Une autre promesse électorale non tenue ?

C’est, sans doute, de bonne guerre politique de sortir chaque semaine au Parlement des dossiers cachés de l’ancien régime et surtout les dépenses effectuées par les ministres et institutions gouvernementales ainsi que leurs proches et autres agents nommés par le gouvernement précédent. Ce n’est pas une trouvaille puisque le précédent gouvernement ne ratait pas une occasion pour révéler les dépenses de celui qui l’avait précédé en l’accusant d’avoir… vidé les caisses. Le MSM et ses alliés ont joué à ce jeu au Parlement pendant dix ans. Comme quoi le discours politique, loin de se renouveler, n’est qu’une longue répétition que les uns et les autres utilisent contre leurs adversaires. Ces révélations ne sont, en fait, que les réponses à des questions parlementaires adroitement libellées. Comme si ceux qui les rédigeaient avaient déjà les réponses devant les yeux. Les réponses à ces questions plantées permettent de découvrir, ou de se rappeler, à quel point le MSM, ses partis alliés, leurs proches et leurs chamchas ont puisé dans les caisses de l’État, comme s’ils en étaient les propriétaires. C’est vrai qu’ils avaient un culot monstre de s’octroyer entre eux terrains, permis, missions et voyages à l’étranger avec per diem coûtant des millions aux caisses de l’État. Ces « révélations » incitent les députés de la majorité à pousser des cris scandalisés et font passer un sale quart d’heure aux deux rescapés des 60/0 – grâce au best loser system dont on attend toujours les modifications promises. Quand le vice Premier ministre ne traite pas les deux membres de l’opposition de « cochon », de « coupable », de « vermine » ou les invite à aller se faire pendre. Sans que le président de séance réagisse sur le champ. Il est vrai que, comme dit le proverbe africain, la bouche ne mord pas la main qui nourrit. Ou nomme !
Il faut reconnaître qu’à force d’être répétées, ces révélations, provoquées par des questions ciblées, commencent par lasser. Elles commencent à faire partie de ce que l’on pourrait qualifier de folklore parlementaire ordinaire : une pratique qui fait sourire, sans plus. D’autant plus que les responsables des scandales qui sont dénoncés dans le détail au Parlement, chaque semaine, semblent intouchables. Jusqu’à présent, c’est à dire plus de sept mois après le changement de gouvernement et en dépit des révélations faites au Parlement, aucune action n’a été entreprise contre les dilapidateurs des fonds publics patentés. Les rares enquêtes ouvertes contre certains d’entre eux par la FCC semblent se faire au ralenti, au même rythme que celles ouvertes et jamais terminées de feu l’ICAC. Souvenez-vous de la plus célèbre d’entre elles, celle dite Angus Road, dont on attend toujours la conclusion. À moins que depuis, à force de n’avoir pas été ouvert, le dossier ait été, selon la forme administrative consacrée, eaten by rats.

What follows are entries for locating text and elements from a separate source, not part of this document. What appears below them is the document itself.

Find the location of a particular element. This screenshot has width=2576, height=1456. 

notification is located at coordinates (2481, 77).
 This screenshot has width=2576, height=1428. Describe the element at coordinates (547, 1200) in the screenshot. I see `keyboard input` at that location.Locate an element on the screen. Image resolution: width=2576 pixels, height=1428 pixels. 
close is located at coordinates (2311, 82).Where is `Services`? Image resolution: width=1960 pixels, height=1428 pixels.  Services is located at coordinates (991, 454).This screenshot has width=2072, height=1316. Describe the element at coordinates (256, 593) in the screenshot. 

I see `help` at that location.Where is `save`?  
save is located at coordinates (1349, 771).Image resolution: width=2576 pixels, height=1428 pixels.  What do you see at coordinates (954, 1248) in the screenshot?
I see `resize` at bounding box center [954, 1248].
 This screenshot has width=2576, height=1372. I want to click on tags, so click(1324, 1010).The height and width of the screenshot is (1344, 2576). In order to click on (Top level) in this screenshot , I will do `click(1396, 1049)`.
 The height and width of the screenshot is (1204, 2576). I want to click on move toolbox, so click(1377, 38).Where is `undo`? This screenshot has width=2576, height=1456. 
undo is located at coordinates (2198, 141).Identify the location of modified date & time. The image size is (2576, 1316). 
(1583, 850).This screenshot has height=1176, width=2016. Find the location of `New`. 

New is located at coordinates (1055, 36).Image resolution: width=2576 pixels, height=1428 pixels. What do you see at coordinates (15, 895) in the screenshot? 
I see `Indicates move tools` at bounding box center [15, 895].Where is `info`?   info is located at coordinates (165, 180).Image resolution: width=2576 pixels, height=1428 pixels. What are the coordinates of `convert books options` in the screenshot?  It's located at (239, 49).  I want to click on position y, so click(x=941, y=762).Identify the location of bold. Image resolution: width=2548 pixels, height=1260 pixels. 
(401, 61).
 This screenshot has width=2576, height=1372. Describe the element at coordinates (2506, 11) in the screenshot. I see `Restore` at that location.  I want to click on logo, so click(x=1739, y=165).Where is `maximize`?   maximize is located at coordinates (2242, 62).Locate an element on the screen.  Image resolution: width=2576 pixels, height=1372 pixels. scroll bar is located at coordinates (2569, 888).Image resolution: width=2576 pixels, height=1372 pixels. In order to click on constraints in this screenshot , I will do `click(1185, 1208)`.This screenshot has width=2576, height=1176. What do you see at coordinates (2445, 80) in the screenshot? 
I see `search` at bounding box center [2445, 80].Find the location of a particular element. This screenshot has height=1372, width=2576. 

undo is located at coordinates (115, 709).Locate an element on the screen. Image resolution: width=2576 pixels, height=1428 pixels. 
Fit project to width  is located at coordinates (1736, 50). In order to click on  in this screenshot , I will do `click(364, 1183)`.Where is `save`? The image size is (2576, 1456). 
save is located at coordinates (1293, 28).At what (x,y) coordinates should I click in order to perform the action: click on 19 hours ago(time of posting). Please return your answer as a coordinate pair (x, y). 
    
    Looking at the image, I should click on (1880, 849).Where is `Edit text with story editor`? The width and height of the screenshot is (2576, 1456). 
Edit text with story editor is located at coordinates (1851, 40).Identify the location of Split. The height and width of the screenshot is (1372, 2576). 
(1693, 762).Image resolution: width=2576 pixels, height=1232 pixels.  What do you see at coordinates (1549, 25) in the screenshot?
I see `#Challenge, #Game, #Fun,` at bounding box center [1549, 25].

À quoi bon dénoncer les scandales, détailler le montant des sommes dépensées, révéler le nom des protagonistes en ne citant que leurs initiales, s’ils restent impunis ? S’ils ne sont même pas inquiétés en laissant croire qu’à un certain niveau à Maurice, le crime est impuni. Le Mauricien poursuivi parce qu’il n’a pas payé une contravention de quelques centaines de roupies dans les délais se demande, avec raison, pourquoi les criminels en col bleu qui détournent des millions de roupies des caisses de l’État semblent bénéficier d’une impunité totale. C’est le cas des « bénéficiaires » de la Mauritius Investment Corporation, institution dépendant de la banque Centrale, qui leur a attribué des millions, mais dont on refuse de rendre public les noms, ainsi que ceux de leurs agents et courtiers, en raison d’une supposée règle de confidentialité. Non seulement leurs noms semblent relever du secret d’État, mais ils ne font l’objet d’aucune mesure pour les faire rembourser les millions qui leur ont été prêtés. Les parlementaires de la majorité continueront à se scandaliser bruyamment en découvrant les réponses aux questions plantées semaine après semaine impliquant le gaspillage et parfois le détournement de l’argent public. Mais aussi longtemps que le gouvernement se contentera de dénoncer les scandales sans prendre des mesures pour punir les coupables, tout cela restera du folklore post électoral. Et l’engagement répété du gouvernement de mener une lutte sans merci contre la fraude et la corruption sera prise pour une autre promesse électorale non tenue.